Onarım: Bedenin gelişiminde hücre çoğalması hayati önem taşır. Bu çoğalma sırasında, bölünen hücredeki DNA kopyalanarak yeni hücrede aynen üretilmiş olur. Bu kopyalama sırasında 3.1 milyar nükleotidin aynı sırayla kopyalanması gerekir. Bir gen üzerindeki nükleotidlerin bir tanesinin bile eksilmesi durumunda yeni nükleotid sırasında kodonlar altüst olacak, sonuçta bambaşka proteinler sentezlenecek bu da organizmanın ölmesine neden olacaktır. (Aradan eksilen nükleotidle birlikte üçlü üçlü okunan tüm kodonlar değişecektir). Hücrelerde bu eksiklikleri (yani mutasyonları) kontrol edip tamir eden bir sistem bulunur. Orijinal nükleotid dizilimiyle kopyalanmış nükleotid dizilimi kontrol edilir ve hatalar orijinale uygun şekilde onarılır. İnsan vücudunun her bir hücresinde günde 20.000 kez onarım işlemi gerçekleşir.
DNA’daki bu karmaşık tasarım ve sistemler, National Geographic TV’de ortaya atılan genetik dönüşüm iddialarını “gülünç” kılmaktadır. DNA’da meydana gelecek rastgele değişimler, yani mutasyonlar, bir canlının hassas genetik şifresini bozarak canlının anormal organlar geliştirmesine yol açacaktır. National Geographic ekranlarında da gösterildiği gibi, radyasyona ve zehire maruz bırakılmış embriyoların tamamı anormal doğmuştur. Yüz yılı aşkın süredir yapılan mutasyon deneylerinin hiçbirinde organizmaların DNA’sına bilgi eklendiği görülmemiştir. Bu gerçek, organizmaların rastlantısal mutasyonlarla basitten komplekse doğru evrimleştiğini iddia eden evrim teorisini geçersizliğini ortaya koyar.
Bilimsel kanıtların ötesinde, bu gerçeği günlük yaşamdaki deneyimlerimizle de kıyaslayarak anlayabiliriz: Kompleks tasarımlarda meydana gelecek rastgele değişimler onları başka kompleks tasarımlara dönüştürmez. Örneğin bir jet uçağının elektronik devrelerinden sökülecek bir çip, o uçağı helikoptere dönüştürmez.
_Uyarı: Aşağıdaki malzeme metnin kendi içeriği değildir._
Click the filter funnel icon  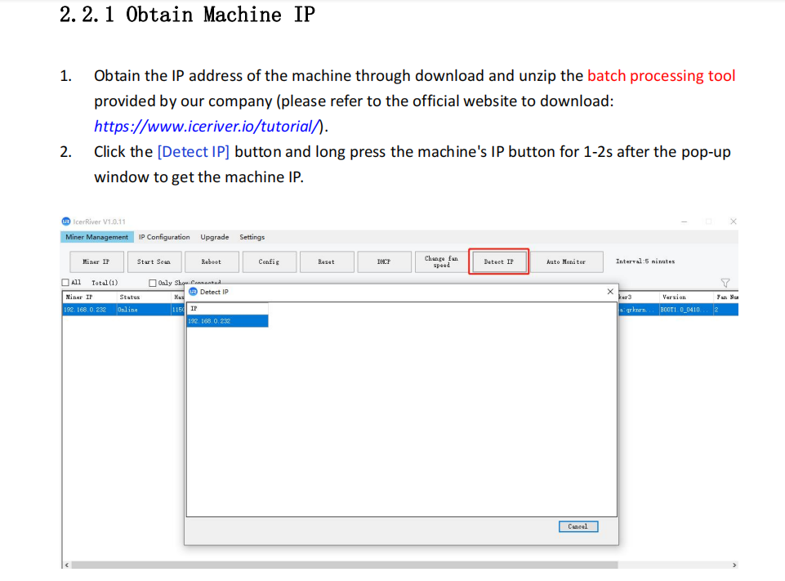[725, 283]
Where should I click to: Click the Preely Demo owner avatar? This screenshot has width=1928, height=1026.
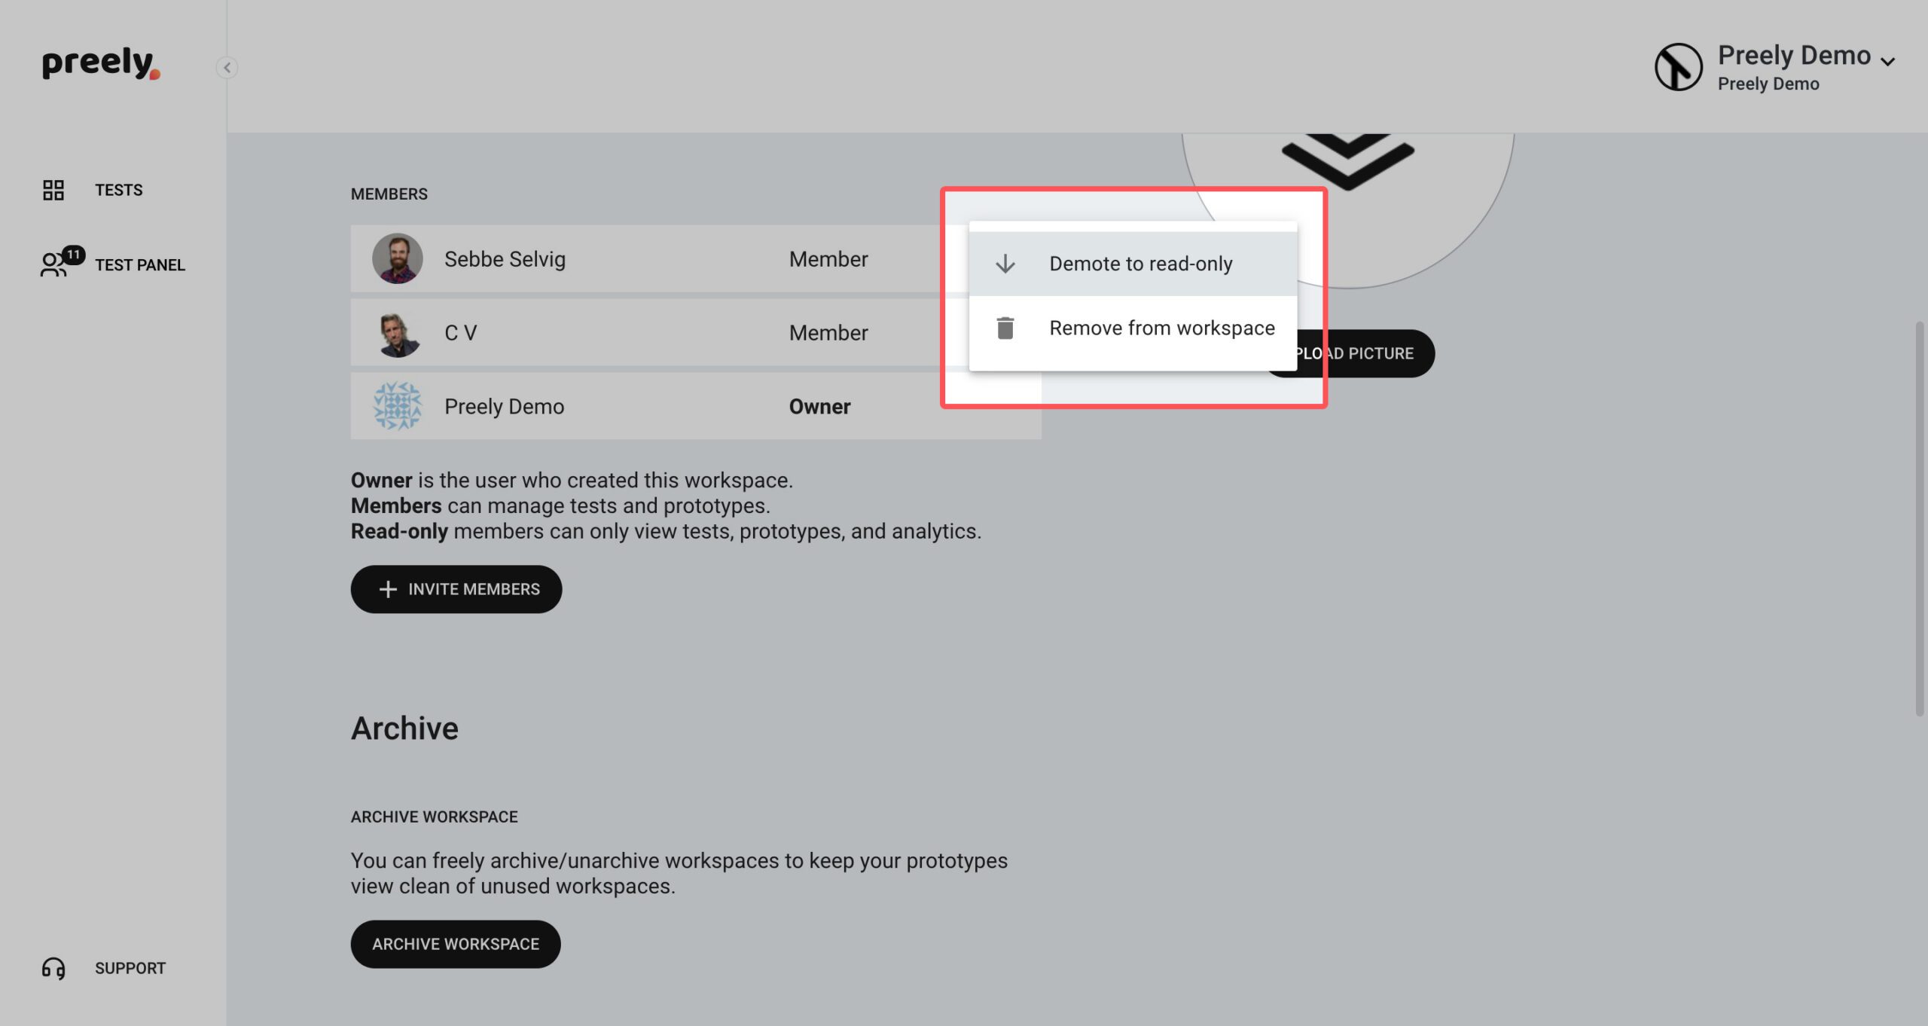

Kısacası DNA”nın kompleks yapısı, evrim teorisinin önünde büyük bir engeldir. National Geographic TV’de DNA’nın sözde evrimi kolaylaştıran yapıda olduğu iddiası, bilimsel gerçeklere değil Darwinist önyargılara dayanmaktadır.
National Geographic TV’den Aynı Eski Senaryolar
Programın en son bölümünde insanın şempanzelerle ortak bir atadan evrimleştiği iddiasına yer verilmektedir. Evrimci paleontolog Donald Johanson’ın anlatımına başvurulan bölümde, belgeselin başlarında ortaya konan örtbas ve çarpıtma yöntemleri bir kez daha dikkat çekmektedir.
Öncelikle son dönemlerde yapılan ve teoriyi karmaşaya sürükleyen fosil bulgularından hiç söz edilmemektedir. Paleontoloji dünyasında geniş tartışmalara yol açan ve evrim senaryolarına etkisi nükleer bombaya benzetilen Sahelanthropus tchadensis isimli fosile, bilim ve keşif kanalı olma iddiasındaki National Geographic TV’nin yer vermemesi, bir kez daha Darwinizm’e bağlılığını açığa çıkarmaktadır. Bu bölümde göz ardı edilen bir durum da şempanze ile insan arasındaki genetik akrabalık senaryosuyla ilgili olmuştur. İki canlı arasındaki genetik farklılığın üç misli fazla olduğunu ortaya koyan araştırma gözardı edilerek eski genetik akrabalık masalları anlatılmaktadır.
Sonuç : Türler Arasında Dönüşüm Yoktur
Türler arasında hiçbir dönüşüm yaşanmamıştır. Türler ayrı ayrı, kendi genetik şifreleriyle yaratılmıştır. Günümüze ulaşan türler hiçbir değişime uğramamıştır. Kambriyen patlaması ve DNA’nın yapısı bu yaratılışın kesin delilleridir. National Geographic TV’nin desteklediği sudan karaya geçiş ve balina masalları birer safsatadan ibarettir. Modern bilimin bulgularına rağmen bu tür safsataları destekleyen TV kanalı, bir zamanlar dünyanın düz olduğuna inananların bilimsel gerçekler ortaya çıkınca gösterdikleri davranışı ortaya koymalıdır: Hurafeleri terk etmelidir.